Why I Don't Do Projections: Chris Liss States His Case Against Projections

Written by

Updated on January 17, 2011 5:03PM EST

Virtually every fantasy baseball publication creates projected stats for the entire relevant player pool in the commonly used categories. RotoWire is no different, and while that thankless job falls on Jeff Erickson's plate, I've run them through our dollar value formula enough times to form a few ideas about the process. For starters, it's not obvious what we're asking Erickson to do as he creates the fictional 2011 seasons for everyone. Is he supposed to take three-year averages and simply adjust for park, health, playing time and age-related growth/decline?

Maybe that's a starting point, but do all players of the same ages grow/decline at the same rate? (Let's lump age and experience together for the sake of simplicity even though in reality, they're two separate factors).
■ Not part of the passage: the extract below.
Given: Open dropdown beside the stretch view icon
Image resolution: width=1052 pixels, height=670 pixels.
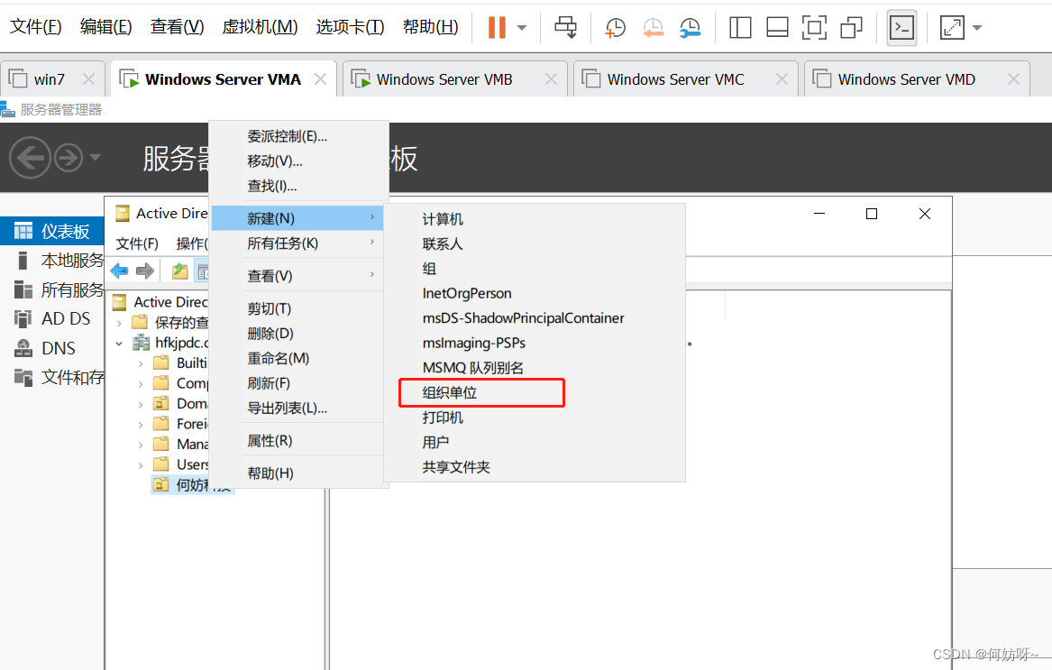Looking at the screenshot, I should tap(977, 28).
Probably not. You'd think a blue-chip prospect with great raw stuff like Brian Matusz would have more upside than a lesser prospect like Brett Cecil, even though they're the same age and their seasons last year (aside from the wins) were fairly similar. So in addition to the complex task of taking historical data on specific players and adjusting them for several hard-to-quantify variables, you must also consider how players of various types have grown or regressed historically and decide which player corresponds to which type.

But historical type is not easy to identify. Matusz's top-three current comps according to Baseball-Reference.com are Jonathon Niese, Wade LeBlanc and Bradley Bergesen. Cecil's comps are Tommy Hunter, Glen Perkins and Chuck James. You can see how this is not much help in projecting these guys for 2011. In the end, you're probably going to give Matusz more growth because he's more likely to be a staff ace based on pedigree (and his dominance down the stretch), but not be too generous because there's huge downside for every young pitcher, especially one in the AL East. How you strike this balance is largely subjective, but if you're conservative, i.e., if you want to account for both upside and downside without taking a position on which outcome will actually occur, you might give Matusz 12 wins, 160 Ks and an ERA around 3.85. If you do the same with Cecil, you'll probably give him 11 wins, 135 Ks and an ERA around 4.15.
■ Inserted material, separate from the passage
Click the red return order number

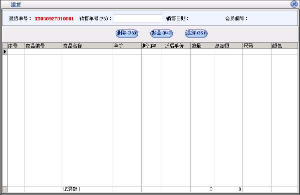coord(54,19)
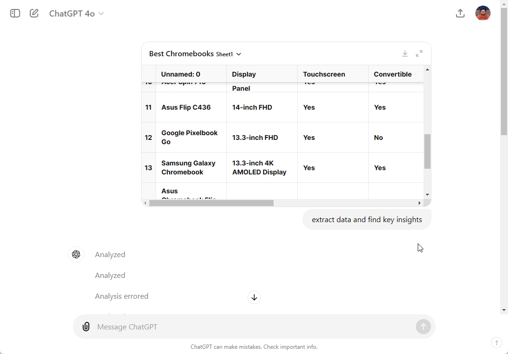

The difference between the two won't be that great, and Matusz will likely cost a few dollars more when you run them through your dollar-value formula. But is this what we really want from a set of projections? Everyone getting their average season based on their histories, and adjusted slightly for this year's circumstances? Because you can see how it condenses the values with Cecil and Matusz as the downside is roughly the same - any young pitcher in the AL East can be a disaster, and Matusz's superior upside is weighed down by that. Multiply this across the player pool, and you have projections that (a) are timid (no one hits 50 homers or wins 20 games) and (b) don't look like the actual distribution of stats in a real season where plenty of players bomb completely or get hurt, and others have their 90th percentile seasons (or in Jose Bautista's case last year) arguably their 99.99th percentile ones.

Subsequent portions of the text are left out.